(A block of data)
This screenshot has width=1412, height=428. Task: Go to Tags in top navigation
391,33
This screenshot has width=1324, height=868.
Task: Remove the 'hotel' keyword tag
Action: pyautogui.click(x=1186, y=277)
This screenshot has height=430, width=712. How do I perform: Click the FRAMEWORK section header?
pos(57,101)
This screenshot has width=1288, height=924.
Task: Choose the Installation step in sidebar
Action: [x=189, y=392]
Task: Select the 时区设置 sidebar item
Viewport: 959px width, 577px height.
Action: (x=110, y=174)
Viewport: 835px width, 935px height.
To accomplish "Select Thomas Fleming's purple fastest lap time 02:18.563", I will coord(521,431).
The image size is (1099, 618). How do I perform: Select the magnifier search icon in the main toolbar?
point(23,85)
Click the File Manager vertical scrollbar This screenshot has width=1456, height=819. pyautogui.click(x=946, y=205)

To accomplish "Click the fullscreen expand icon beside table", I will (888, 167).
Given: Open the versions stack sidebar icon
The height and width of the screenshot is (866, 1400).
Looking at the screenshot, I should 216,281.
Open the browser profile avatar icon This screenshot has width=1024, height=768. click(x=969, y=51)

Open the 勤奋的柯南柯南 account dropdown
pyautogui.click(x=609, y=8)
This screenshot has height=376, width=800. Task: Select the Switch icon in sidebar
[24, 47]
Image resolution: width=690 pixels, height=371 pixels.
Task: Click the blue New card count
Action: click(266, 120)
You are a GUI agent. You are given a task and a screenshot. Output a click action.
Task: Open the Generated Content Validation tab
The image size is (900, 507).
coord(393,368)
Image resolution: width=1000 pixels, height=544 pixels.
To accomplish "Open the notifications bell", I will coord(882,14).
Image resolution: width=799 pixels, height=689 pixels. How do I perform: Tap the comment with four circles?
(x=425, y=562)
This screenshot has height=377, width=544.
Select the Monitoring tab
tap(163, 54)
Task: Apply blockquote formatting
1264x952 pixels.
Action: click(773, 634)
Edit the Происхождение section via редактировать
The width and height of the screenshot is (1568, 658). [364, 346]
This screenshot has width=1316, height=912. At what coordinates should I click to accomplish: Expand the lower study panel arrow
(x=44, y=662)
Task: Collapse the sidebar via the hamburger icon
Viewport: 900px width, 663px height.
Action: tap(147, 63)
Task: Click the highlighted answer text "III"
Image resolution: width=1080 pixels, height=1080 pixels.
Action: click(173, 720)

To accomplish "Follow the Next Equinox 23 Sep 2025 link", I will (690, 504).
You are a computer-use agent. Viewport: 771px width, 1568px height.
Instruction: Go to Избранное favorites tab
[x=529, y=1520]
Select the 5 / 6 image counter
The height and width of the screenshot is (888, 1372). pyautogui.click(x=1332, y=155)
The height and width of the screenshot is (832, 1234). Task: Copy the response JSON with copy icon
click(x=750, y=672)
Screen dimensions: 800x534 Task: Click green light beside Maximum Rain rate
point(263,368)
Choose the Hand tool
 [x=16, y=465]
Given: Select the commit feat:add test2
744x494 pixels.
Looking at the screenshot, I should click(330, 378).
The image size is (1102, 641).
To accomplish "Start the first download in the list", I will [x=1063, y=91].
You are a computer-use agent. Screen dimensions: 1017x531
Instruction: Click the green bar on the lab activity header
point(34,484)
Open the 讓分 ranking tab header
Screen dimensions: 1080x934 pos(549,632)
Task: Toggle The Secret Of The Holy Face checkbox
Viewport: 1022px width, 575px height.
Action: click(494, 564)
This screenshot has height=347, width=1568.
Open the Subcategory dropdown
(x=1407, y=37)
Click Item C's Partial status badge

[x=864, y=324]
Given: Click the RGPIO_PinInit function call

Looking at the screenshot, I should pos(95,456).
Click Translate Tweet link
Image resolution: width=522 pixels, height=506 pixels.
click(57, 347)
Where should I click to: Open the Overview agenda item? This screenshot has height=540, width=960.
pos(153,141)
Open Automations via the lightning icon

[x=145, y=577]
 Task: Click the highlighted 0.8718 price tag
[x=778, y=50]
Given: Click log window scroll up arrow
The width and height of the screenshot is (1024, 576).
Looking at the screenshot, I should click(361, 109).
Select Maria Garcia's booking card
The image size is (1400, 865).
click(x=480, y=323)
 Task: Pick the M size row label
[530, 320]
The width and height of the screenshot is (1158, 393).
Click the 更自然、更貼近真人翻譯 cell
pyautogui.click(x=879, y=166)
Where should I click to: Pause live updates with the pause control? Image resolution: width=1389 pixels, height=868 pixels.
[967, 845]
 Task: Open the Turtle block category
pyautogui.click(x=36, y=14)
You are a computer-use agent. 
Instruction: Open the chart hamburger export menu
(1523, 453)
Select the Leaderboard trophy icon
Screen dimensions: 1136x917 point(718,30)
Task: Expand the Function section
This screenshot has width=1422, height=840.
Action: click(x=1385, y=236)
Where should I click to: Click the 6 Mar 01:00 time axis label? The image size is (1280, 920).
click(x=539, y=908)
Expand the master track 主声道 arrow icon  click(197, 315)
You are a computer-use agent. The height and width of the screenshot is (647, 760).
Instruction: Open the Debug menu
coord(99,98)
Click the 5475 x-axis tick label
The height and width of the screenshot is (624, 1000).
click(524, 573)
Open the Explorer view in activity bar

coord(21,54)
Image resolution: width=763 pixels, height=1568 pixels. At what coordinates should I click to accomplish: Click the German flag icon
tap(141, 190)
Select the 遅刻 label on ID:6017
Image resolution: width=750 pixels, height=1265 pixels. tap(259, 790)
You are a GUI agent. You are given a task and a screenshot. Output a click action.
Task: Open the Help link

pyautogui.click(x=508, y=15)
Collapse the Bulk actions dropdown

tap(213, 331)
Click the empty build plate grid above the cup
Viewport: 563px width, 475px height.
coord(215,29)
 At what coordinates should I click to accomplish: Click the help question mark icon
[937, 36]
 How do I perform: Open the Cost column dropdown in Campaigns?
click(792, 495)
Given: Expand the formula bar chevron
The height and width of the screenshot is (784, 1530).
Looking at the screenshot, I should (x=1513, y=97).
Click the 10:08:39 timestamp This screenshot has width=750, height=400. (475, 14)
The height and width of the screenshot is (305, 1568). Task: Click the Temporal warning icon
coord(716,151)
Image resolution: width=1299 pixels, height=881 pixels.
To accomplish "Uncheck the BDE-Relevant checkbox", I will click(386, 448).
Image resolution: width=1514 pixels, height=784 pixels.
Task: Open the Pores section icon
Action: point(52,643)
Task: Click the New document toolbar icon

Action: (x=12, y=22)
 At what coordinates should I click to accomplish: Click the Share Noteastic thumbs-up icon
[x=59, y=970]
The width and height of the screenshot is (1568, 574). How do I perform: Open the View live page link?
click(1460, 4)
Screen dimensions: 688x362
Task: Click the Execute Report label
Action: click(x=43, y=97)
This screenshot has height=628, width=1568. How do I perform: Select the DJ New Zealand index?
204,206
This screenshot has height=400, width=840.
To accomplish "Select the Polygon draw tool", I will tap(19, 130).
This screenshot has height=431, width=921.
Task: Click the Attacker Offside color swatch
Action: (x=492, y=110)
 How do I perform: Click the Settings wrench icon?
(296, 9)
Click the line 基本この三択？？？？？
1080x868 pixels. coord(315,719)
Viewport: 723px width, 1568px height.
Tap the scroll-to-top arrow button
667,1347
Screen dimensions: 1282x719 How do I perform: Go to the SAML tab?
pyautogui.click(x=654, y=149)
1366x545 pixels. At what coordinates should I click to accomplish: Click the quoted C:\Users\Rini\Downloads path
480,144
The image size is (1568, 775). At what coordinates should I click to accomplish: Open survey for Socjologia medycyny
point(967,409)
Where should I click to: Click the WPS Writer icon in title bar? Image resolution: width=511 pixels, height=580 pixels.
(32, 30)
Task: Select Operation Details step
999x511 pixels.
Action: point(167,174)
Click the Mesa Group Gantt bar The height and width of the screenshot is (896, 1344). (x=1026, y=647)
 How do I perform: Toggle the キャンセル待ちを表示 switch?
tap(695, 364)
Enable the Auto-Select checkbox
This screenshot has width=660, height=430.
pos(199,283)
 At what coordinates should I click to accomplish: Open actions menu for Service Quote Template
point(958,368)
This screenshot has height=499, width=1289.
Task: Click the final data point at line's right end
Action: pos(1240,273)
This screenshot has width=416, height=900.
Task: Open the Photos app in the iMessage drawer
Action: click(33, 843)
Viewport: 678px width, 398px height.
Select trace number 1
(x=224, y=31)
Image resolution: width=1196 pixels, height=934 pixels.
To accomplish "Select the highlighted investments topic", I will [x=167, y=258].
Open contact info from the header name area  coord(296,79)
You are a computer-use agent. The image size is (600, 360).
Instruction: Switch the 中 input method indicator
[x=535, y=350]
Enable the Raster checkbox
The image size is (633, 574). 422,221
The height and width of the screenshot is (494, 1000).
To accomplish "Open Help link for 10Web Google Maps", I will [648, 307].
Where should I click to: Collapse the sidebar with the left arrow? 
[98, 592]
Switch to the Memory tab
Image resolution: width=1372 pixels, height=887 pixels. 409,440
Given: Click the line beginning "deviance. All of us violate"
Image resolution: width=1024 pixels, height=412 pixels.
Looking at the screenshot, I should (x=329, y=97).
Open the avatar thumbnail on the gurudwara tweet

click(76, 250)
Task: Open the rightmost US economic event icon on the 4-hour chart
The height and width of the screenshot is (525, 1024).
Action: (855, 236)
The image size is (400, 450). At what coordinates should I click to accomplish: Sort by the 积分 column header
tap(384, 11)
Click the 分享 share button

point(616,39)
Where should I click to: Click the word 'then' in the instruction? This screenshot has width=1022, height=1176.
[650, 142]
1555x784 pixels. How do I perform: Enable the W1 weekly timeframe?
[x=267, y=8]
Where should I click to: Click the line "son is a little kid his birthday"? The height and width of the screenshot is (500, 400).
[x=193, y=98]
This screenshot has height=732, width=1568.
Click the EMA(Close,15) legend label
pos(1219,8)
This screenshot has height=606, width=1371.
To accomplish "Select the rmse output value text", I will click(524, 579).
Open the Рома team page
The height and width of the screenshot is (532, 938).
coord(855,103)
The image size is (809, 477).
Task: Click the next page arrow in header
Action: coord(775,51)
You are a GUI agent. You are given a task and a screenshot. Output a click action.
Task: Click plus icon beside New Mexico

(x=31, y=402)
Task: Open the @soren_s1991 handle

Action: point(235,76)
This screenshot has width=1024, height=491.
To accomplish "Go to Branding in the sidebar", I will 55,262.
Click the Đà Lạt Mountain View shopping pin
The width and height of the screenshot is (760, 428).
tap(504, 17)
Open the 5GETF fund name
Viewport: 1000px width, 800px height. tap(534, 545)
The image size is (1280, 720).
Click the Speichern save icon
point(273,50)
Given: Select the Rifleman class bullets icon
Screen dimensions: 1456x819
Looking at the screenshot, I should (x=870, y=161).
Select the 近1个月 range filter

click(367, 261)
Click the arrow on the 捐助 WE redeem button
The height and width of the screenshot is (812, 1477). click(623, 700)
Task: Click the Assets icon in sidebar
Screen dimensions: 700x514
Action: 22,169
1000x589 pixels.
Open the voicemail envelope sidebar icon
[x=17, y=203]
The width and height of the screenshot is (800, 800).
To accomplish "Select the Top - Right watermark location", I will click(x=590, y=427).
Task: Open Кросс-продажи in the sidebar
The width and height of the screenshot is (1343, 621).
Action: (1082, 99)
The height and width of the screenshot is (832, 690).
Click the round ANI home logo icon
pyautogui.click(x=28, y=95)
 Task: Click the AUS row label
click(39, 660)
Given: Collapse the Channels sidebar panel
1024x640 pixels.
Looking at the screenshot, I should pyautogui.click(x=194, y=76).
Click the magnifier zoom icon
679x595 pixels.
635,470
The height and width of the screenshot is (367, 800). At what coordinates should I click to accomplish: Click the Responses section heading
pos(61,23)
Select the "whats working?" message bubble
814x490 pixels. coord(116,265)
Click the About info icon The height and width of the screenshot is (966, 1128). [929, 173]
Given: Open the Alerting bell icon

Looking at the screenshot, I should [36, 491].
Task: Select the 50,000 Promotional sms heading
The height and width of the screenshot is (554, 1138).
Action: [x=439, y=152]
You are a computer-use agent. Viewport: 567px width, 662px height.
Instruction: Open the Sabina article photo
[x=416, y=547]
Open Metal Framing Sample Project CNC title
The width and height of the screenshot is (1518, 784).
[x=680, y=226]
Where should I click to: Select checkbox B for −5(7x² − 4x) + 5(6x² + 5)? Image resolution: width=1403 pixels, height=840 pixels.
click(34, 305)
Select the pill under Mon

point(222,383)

• Request:
Retype the records above exactly, everything from the line containing "Open contact info" down to the line containing "The image size is (633, 574). 422,221", both included.

• Final answer:
Open contact info from the header name area  coord(296,79)
You are a computer-use agent. The image size is (600, 360).
Instruction: Switch the 中 input method indicator
[x=535, y=350]
Enable the Raster checkbox
The image size is (633, 574). 422,221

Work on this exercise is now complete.